• _TASK PROMPT_: Rewrite the listing with every "magnifier" changed to "magnifying glass" and everything else left as it is.

↓↓↓

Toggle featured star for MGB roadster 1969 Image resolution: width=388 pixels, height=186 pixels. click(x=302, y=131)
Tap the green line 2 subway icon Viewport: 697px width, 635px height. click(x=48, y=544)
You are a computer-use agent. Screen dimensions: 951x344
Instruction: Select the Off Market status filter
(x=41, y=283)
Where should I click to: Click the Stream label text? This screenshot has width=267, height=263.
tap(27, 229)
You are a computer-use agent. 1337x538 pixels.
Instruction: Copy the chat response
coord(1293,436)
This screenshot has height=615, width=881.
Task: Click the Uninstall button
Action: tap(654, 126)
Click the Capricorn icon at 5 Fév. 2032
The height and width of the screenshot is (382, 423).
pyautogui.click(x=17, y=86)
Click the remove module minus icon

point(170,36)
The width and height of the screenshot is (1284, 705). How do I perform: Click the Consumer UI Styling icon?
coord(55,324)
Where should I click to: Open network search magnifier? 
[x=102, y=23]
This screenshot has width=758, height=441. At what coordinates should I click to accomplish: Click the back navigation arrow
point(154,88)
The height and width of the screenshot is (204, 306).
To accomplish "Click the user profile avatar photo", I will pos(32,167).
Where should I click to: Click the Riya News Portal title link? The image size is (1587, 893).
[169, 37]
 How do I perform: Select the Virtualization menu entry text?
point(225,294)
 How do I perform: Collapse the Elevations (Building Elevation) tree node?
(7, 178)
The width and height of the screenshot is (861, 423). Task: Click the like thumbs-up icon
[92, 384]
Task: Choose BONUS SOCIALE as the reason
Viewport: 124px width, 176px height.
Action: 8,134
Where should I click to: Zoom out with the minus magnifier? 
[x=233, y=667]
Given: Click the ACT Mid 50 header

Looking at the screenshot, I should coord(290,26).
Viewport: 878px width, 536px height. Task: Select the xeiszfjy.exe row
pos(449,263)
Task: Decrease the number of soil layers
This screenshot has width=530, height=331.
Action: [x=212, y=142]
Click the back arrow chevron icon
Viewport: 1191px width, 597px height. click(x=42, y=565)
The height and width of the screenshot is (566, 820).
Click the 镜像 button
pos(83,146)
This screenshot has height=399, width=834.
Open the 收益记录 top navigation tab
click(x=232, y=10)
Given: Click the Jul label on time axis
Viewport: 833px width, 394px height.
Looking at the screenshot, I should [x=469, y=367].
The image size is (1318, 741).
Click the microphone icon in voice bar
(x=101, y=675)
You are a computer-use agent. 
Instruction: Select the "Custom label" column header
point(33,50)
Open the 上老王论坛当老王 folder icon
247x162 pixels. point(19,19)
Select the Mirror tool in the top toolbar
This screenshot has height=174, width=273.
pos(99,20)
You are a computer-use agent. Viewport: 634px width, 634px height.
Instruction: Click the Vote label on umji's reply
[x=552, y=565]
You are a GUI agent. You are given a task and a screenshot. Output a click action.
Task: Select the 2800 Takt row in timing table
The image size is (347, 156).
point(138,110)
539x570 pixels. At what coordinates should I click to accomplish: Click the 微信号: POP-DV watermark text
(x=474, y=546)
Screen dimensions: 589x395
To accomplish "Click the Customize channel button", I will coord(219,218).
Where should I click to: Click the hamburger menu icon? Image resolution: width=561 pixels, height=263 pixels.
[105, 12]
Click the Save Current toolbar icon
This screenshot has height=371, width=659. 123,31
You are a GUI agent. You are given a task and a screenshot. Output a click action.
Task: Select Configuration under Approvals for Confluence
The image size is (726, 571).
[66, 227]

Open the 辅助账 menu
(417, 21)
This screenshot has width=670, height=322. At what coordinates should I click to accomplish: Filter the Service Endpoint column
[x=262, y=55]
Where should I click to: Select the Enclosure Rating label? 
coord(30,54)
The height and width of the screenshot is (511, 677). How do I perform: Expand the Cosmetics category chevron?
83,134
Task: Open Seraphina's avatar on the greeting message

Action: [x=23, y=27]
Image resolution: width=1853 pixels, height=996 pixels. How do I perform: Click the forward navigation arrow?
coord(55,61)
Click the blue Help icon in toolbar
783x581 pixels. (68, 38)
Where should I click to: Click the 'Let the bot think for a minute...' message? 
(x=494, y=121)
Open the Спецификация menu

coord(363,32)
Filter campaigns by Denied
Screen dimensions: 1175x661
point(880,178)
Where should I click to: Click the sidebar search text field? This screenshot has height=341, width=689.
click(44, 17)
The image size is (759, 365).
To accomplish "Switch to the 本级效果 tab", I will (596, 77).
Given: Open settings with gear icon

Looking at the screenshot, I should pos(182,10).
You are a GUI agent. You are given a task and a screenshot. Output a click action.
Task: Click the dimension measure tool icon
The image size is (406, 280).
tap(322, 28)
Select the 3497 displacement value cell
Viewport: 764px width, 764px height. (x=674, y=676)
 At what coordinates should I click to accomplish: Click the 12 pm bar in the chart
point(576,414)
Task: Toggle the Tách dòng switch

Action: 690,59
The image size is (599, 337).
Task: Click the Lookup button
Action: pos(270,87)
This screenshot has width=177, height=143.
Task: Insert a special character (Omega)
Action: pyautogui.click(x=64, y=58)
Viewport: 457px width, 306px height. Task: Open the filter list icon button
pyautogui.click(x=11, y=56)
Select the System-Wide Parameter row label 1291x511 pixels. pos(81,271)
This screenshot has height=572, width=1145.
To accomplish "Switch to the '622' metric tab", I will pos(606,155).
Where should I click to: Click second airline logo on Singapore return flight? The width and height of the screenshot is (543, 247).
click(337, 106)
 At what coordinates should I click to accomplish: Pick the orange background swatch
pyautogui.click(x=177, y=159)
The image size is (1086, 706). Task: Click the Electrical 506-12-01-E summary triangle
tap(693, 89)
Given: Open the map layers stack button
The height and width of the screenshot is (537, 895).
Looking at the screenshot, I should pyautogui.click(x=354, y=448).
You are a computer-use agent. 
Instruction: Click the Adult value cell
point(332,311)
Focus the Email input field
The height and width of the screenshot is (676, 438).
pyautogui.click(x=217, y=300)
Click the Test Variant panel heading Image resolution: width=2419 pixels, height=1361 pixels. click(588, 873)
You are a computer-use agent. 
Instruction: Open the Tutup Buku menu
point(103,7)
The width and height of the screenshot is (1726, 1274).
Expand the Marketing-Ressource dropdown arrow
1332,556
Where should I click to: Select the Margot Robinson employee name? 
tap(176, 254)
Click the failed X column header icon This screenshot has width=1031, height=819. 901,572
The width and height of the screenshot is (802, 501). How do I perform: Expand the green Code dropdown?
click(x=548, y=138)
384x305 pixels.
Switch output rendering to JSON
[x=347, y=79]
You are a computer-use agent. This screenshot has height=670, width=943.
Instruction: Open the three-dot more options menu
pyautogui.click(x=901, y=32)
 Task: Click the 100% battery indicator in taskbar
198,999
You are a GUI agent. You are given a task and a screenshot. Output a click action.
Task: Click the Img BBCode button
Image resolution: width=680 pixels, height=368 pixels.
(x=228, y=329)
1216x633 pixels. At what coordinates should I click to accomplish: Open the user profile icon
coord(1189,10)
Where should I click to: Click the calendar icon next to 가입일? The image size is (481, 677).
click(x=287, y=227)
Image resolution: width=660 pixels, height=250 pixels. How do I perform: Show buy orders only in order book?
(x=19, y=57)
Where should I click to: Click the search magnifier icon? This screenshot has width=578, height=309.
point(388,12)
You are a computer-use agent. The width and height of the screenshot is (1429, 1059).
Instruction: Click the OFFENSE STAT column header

↑↑↑

• _ANSWER BELOW_:
Toggle featured star for MGB roadster 1969 Image resolution: width=388 pixels, height=186 pixels. click(x=302, y=131)
Tap the green line 2 subway icon Viewport: 697px width, 635px height. click(x=48, y=544)
You are a computer-use agent. Screen dimensions: 951x344
Instruction: Select the Off Market status filter
(x=41, y=283)
Where should I click to: Click the Stream label text? This screenshot has width=267, height=263.
tap(27, 229)
You are a computer-use agent. 1337x538 pixels.
Instruction: Copy the chat response
coord(1293,436)
This screenshot has height=615, width=881.
Task: Click the Uninstall button
Action: tap(654, 126)
Click the Capricorn icon at 5 Fév. 2032
The height and width of the screenshot is (382, 423).
pyautogui.click(x=17, y=86)
Click the remove module minus icon

point(170,36)
The width and height of the screenshot is (1284, 705). How do I perform: Click the Consumer UI Styling icon?
coord(55,324)
Where should I click to: Open network search magnifying glass? 
[x=102, y=23]
This screenshot has width=758, height=441. At what coordinates should I click to accomplish: Click the back navigation arrow
point(154,88)
The height and width of the screenshot is (204, 306).
To accomplish "Click the user profile avatar photo", I will pos(32,167).
Where should I click to: Click the Riya News Portal title link? The image size is (1587, 893).
[169, 37]
 How do I perform: Select the Virtualization menu entry text?
point(225,294)
 How do I perform: Collapse the Elevations (Building Elevation) tree node?
(7, 178)
The width and height of the screenshot is (861, 423). Task: Click the like thumbs-up icon
[92, 384]
Task: Choose BONUS SOCIALE as the reason
Viewport: 124px width, 176px height.
Action: 8,134
Where should I click to: Zoom out with the minus magnifying glass? 
[x=233, y=667]
Given: Click the ACT Mid 50 header

Looking at the screenshot, I should coord(290,26).
Viewport: 878px width, 536px height. Task: Select the xeiszfjy.exe row
pos(449,263)
Task: Decrease the number of soil layers
This screenshot has width=530, height=331.
Action: [x=212, y=142]
Click the back arrow chevron icon
Viewport: 1191px width, 597px height. click(x=42, y=565)
The height and width of the screenshot is (566, 820).
Click the 镜像 button
pos(83,146)
This screenshot has height=399, width=834.
Open the 收益记录 top navigation tab
click(x=232, y=10)
Given: Click the Jul label on time axis
Viewport: 833px width, 394px height.
Looking at the screenshot, I should [x=469, y=367].
The image size is (1318, 741).
Click the microphone icon in voice bar
(x=101, y=675)
You are a computer-use agent. 
Instruction: Select the "Custom label" column header
point(33,50)
Open the 上老王论坛当老王 folder icon
247x162 pixels. point(19,19)
Select the Mirror tool in the top toolbar
This screenshot has height=174, width=273.
pos(99,20)
You are a computer-use agent. Viewport: 634px width, 634px height.
Instruction: Click the Vote label on umji's reply
[x=552, y=565]
You are a GUI agent. You are given a task and a screenshot. Output a click action.
Task: Select the 2800 Takt row in timing table
The image size is (347, 156).
point(138,110)
539x570 pixels. At what coordinates should I click to accomplish: Click the 微信号: POP-DV watermark text
(x=474, y=546)
Screen dimensions: 589x395
To accomplish "Click the Customize channel button", I will coord(219,218).
Where should I click to: Click the hamburger menu icon? Image resolution: width=561 pixels, height=263 pixels.
[105, 12]
Click the Save Current toolbar icon
This screenshot has height=371, width=659. 123,31
You are a GUI agent. You are given a task and a screenshot. Output a click action.
Task: Select Configuration under Approvals for Confluence
The image size is (726, 571).
[66, 227]

Open the 辅助账 menu
(417, 21)
This screenshot has width=670, height=322. At what coordinates should I click to accomplish: Filter the Service Endpoint column
[x=262, y=55]
Where should I click to: Select the Enclosure Rating label? 
coord(30,54)
The height and width of the screenshot is (511, 677). How do I perform: Expand the Cosmetics category chevron?
83,134
Task: Open Seraphina's avatar on the greeting message

Action: [x=23, y=27]
Image resolution: width=1853 pixels, height=996 pixels. How do I perform: Click the forward navigation arrow?
coord(55,61)
Click the blue Help icon in toolbar
783x581 pixels. (68, 38)
Where should I click to: Click the 'Let the bot think for a minute...' message? 
(x=494, y=121)
Open the Спецификация menu

coord(363,32)
Filter campaigns by Denied
Screen dimensions: 1175x661
point(880,178)
Where should I click to: Click the sidebar search text field? This screenshot has height=341, width=689.
click(44, 17)
The image size is (759, 365).
To accomplish "Switch to the 本级效果 tab", I will (596, 77).
Given: Open settings with gear icon

Looking at the screenshot, I should pos(182,10).
You are a GUI agent. You are given a task and a screenshot. Output a click action.
Task: Click the dimension measure tool icon
The image size is (406, 280).
tap(322, 28)
Select the 3497 displacement value cell
Viewport: 764px width, 764px height. (x=674, y=676)
 At what coordinates should I click to accomplish: Click the 12 pm bar in the chart
point(576,414)
Task: Toggle the Tách dòng switch

Action: 690,59
The image size is (599, 337).
Task: Click the Lookup button
Action: pos(270,87)
This screenshot has width=177, height=143.
Task: Insert a special character (Omega)
Action: pyautogui.click(x=64, y=58)
Viewport: 457px width, 306px height. Task: Open the filter list icon button
pyautogui.click(x=11, y=56)
Select the System-Wide Parameter row label 1291x511 pixels. pos(81,271)
This screenshot has height=572, width=1145.
To accomplish "Switch to the '622' metric tab", I will pos(606,155).
Where should I click to: Click second airline logo on Singapore return flight? The width and height of the screenshot is (543, 247).
click(337, 106)
 At what coordinates should I click to accomplish: Pick the orange background swatch
pyautogui.click(x=177, y=159)
The image size is (1086, 706). Task: Click the Electrical 506-12-01-E summary triangle
tap(693, 89)
Given: Open the map layers stack button
The height and width of the screenshot is (537, 895).
Looking at the screenshot, I should pyautogui.click(x=354, y=448).
You are a computer-use agent. 
Instruction: Click the Adult value cell
point(332,311)
Focus the Email input field
The height and width of the screenshot is (676, 438).
pyautogui.click(x=217, y=300)
Click the Test Variant panel heading Image resolution: width=2419 pixels, height=1361 pixels. click(588, 873)
You are a computer-use agent. 
Instruction: Open the Tutup Buku menu
point(103,7)
The width and height of the screenshot is (1726, 1274).
Expand the Marketing-Ressource dropdown arrow
1332,556
Where should I click to: Select the Margot Robinson employee name? 
tap(176, 254)
Click the failed X column header icon This screenshot has width=1031, height=819. 901,572
The width and height of the screenshot is (802, 501). How do I perform: Expand the green Code dropdown?
click(x=548, y=138)
384x305 pixels.
Switch output rendering to JSON
[x=347, y=79]
You are a computer-use agent. This screenshot has height=670, width=943.
Instruction: Open the three-dot more options menu
pyautogui.click(x=901, y=32)
 Task: Click the 100% battery indicator in taskbar
198,999
You are a GUI agent. You are given a task and a screenshot. Output a click action.
Task: Click the Img BBCode button
Image resolution: width=680 pixels, height=368 pixels.
(x=228, y=329)
1216x633 pixels. At what coordinates should I click to accomplish: Open the user profile icon
coord(1189,10)
Where should I click to: Click the calendar icon next to 가입일? The image size is (481, 677).
click(x=287, y=227)
Image resolution: width=660 pixels, height=250 pixels. How do I perform: Show buy orders only in order book?
(x=19, y=57)
Where should I click to: Click the search magnifying glass icon? This screenshot has width=578, height=309.
point(388,12)
You are a computer-use agent. The width and height of the screenshot is (1429, 1059).
Instruction: Click the OFFENSE STAT column header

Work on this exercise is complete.